Bridging Communication and Insight: Lessons from Maggie Jackson
Key Takeaways
• Communication is connection
Feedback is a gift
Data tells, insights sell
Curiosity creates opportunity
Confidence grows with action
We had the opportunity in a guest lecture to hear from one of our peers and classmates, Maggie Jackson, as she shared insights of hard-earned lessons from her own marketing journey. From internships at Fairlife and Circana to her hands-on experience with consumer insights and communication strategy, Maggie taught us the reality of learning and growing in today’s fast-moving marketing world.
Communication: The Foundation of Marketing Success
Maggie began with a theme that’s underrated and not thought about often—communication. She reminded us that success in business depends less on what you know, and more on how you share it. “Relationships, results, and alignment,” she said, are the outcomes of strong communication.
Maggie is a teacher’s assistant for BYU’s Management Communications course, sharing four communication skills: active listening, clear messaging, effective feedback, and adapting to your audience. Active listening, really listening, can prevent countless client misfires and strengthen collaboration. Many clients “don’t know what they want until they hear it,” meaning that marketers need to listen for meaning, not just words.
Maggie said that making small adjustments, like taking handwritten notes, helped sharpen her focus and retention. “When I stopped typing and started writing, I listened better and remembered more,” she said. This is a reminder that in a digital world, analog skills still matter.
The Gift of Feedback (Even When It Hurts)
If there was one topic Maggie spoke about with both humility and humor, it was feedback. She told us that early in her career, she dreaded hearing the words constructive criticism. But over time, she learned to treat feedback as a form of investment. It’s something given to build you up, not tear you down.
We loved her insight on how feedback shows that others see potential in us and want to help us grow into it.
Maggie also shared how important it is to ask questions. Even if it feels like we are being annoying or pestering our supervisors, taking curiosity can be our greatest strength. Being willing to ask questions and doing it often can strengthen relationships with our teams and improve our work flow.
Turning Data into Story: The Power of Consumer Insights
Maggie moved on to talk about consumer insights and how important they are to the marketing world. Consumer insights bridge data and storytelling, where data reveals what is happening, insights explain why it matters.
At her internship at Fairlife, their creative campaigns relied on metrics, and were powered by empathy and understanding.
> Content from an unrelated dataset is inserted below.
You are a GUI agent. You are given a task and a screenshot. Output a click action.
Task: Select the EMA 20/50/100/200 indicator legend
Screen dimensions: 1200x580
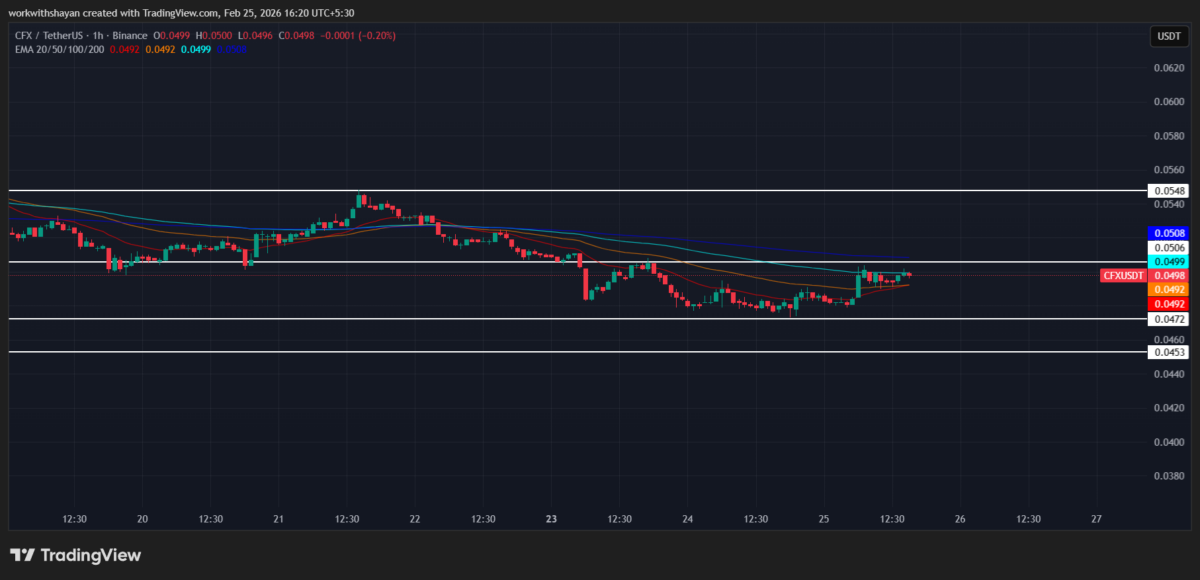tap(58, 47)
Their research allowed them to be more in tune with their consumers and understand pain points.
Consumer insights can reshape brand storytelling and listening to your audience can be the difference between a campaign that resonates and one that misses the mark.
Learning, Listening, and Leaving a Legacy
Maggie’s personal goals that she shared with us were great reminders of how we can try to be better each day:
Conquering imposter syndrome
Listening more deeply
Striving to do her best work in an era shaped by AI
Final Thoughts
Maggie’s insights remind us that marketing is about understanding. The blend of communication and curiosity she has reflects what the BYU Marketing Lab strives to cultivate: marketers who listen with intent, think with empathy, and create with purpose.